膀胱癌 (BCa) 表现出显着的性别偏见：男性发生和死亡的可能性是女性的 3-5 倍 来自BC省。即使存在已知的风险因素，如吸烟、感染、职业危害、文化和 环境因素得到纠正后，这种现象仍然存在。尽管经过长期的临床观察， 由于缺乏机制理解，男性和女性仍然接受相对相似的治疗 基于生物性别的有用治疗。在本提案中，我们试图阐明性行为的机制基础 肿瘤生物学中的二态性。众所周知，性腺激素效应（GHE）由性腺定义 驱动 BCA 性别差异的衍生激素因素主要由男性主导雄激素介导 和雄激素受体（AR）。最近，我们报告了一种意想不到的性染色体效应（SCE） 独立地促成 BCa 的性别二态性；我们发现 SCE 主要由 赖氨酸 (K) 去甲基化酶 6a (KDM6A)，在膀胱中充当女性偏向的肿瘤抑制基因。 KDM6A 去甲基化酶是一种多功能表观遗传调节因子，可控制组蛋白甲基化 活动发展和独立机制。我们将性别特异性表观基因组称为性别 表观基因组。我们假设由 KDM6A 直接编程和 AR 间接编程的性别表观基因组控制 基因表达和 BCa 的性别二态性。

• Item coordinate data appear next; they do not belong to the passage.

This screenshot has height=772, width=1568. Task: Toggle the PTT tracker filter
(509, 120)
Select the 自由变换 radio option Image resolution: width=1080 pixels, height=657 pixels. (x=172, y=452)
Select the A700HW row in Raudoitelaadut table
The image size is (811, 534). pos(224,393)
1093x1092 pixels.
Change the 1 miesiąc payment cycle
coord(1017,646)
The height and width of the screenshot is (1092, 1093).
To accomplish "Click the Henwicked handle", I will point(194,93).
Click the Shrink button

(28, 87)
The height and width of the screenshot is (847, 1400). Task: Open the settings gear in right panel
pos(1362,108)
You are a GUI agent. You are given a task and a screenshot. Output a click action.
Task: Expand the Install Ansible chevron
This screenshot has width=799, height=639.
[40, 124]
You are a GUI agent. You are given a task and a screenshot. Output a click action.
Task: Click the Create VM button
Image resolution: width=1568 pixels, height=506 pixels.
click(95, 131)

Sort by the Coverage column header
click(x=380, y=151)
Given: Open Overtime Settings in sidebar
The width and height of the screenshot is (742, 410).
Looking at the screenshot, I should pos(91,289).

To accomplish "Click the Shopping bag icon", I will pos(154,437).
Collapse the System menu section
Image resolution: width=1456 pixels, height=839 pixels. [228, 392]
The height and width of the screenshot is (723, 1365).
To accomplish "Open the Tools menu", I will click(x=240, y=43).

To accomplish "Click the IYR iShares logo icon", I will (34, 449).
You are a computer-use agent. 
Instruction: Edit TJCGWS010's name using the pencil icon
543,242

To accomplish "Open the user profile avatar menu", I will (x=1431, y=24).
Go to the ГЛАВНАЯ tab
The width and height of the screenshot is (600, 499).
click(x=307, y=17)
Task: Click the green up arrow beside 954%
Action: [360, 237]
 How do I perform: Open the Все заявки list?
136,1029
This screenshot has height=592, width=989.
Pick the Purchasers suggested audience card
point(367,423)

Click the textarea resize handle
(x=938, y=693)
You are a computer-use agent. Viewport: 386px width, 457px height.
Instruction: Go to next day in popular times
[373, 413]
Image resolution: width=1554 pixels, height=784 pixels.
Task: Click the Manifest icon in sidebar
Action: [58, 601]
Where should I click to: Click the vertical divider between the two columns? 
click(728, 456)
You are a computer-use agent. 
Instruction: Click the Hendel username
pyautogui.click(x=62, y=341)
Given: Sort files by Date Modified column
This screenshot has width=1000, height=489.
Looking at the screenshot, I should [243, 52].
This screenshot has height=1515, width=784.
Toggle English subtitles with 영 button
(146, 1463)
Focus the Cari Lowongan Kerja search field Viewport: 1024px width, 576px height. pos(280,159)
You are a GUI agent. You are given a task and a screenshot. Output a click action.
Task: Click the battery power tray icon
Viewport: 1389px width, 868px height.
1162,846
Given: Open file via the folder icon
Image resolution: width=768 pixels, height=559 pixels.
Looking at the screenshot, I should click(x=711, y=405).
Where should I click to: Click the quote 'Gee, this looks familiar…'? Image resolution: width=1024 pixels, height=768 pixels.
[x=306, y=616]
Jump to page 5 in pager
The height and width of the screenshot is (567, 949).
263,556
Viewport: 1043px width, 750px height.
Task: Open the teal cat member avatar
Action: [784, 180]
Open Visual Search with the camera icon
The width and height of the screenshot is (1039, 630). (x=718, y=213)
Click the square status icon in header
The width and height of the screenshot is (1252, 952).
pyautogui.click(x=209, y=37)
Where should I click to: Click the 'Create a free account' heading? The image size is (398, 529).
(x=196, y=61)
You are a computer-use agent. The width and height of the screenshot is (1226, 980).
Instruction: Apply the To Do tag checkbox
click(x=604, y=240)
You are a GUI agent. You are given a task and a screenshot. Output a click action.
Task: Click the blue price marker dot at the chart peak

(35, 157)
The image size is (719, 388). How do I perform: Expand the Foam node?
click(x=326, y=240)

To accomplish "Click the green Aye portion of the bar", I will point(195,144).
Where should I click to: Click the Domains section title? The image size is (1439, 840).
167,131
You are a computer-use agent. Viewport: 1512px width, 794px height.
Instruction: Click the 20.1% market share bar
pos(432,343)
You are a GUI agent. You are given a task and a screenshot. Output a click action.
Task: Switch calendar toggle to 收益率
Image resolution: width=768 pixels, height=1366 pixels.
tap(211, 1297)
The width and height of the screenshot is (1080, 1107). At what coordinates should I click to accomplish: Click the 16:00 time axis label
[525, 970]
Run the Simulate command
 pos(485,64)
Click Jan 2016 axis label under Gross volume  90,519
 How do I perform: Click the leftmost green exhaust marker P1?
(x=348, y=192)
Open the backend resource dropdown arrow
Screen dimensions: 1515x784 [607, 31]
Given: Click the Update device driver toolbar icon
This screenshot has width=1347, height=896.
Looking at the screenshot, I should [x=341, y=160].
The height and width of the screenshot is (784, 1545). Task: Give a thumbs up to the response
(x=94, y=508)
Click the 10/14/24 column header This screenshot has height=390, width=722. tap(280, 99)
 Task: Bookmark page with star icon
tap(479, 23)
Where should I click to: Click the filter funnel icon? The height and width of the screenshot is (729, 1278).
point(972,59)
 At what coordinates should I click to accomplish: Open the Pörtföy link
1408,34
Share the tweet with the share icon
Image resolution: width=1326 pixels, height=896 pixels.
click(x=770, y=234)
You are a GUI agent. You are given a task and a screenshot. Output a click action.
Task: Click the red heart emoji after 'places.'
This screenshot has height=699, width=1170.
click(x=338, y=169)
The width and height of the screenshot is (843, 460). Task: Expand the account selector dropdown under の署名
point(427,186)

我们设计了三个具体目标来检验这一假设：1） 确定 KDM6A 是否直接塑造性别表观基因组并调节性别的局部生物利用度 膀胱中的激素； 2) 确定 AR 是否与 KDM6A 依赖性性别表观基因组相反 膀胱; 3) 确定性别表观基因组是否在膀胱发育过程中差异调节基因 致癌作用。该提案的成功将促进性别偏见基因的识别和监管 性别特异性 BCa 筛查和治疗设计的要素。我们提议的研究结果将 还促进了对男性 BCA 发病率较高背后的机制的理解，并引导未来的努力 根据患者的生物性别预防和治疗BCa。因为男性在癌症发病率中占主导地位 在大多数非生殖癌症类型中都观察到死亡率，提高了对性的了解 BCa 的二态性也将对这些癌症产生广泛的影响。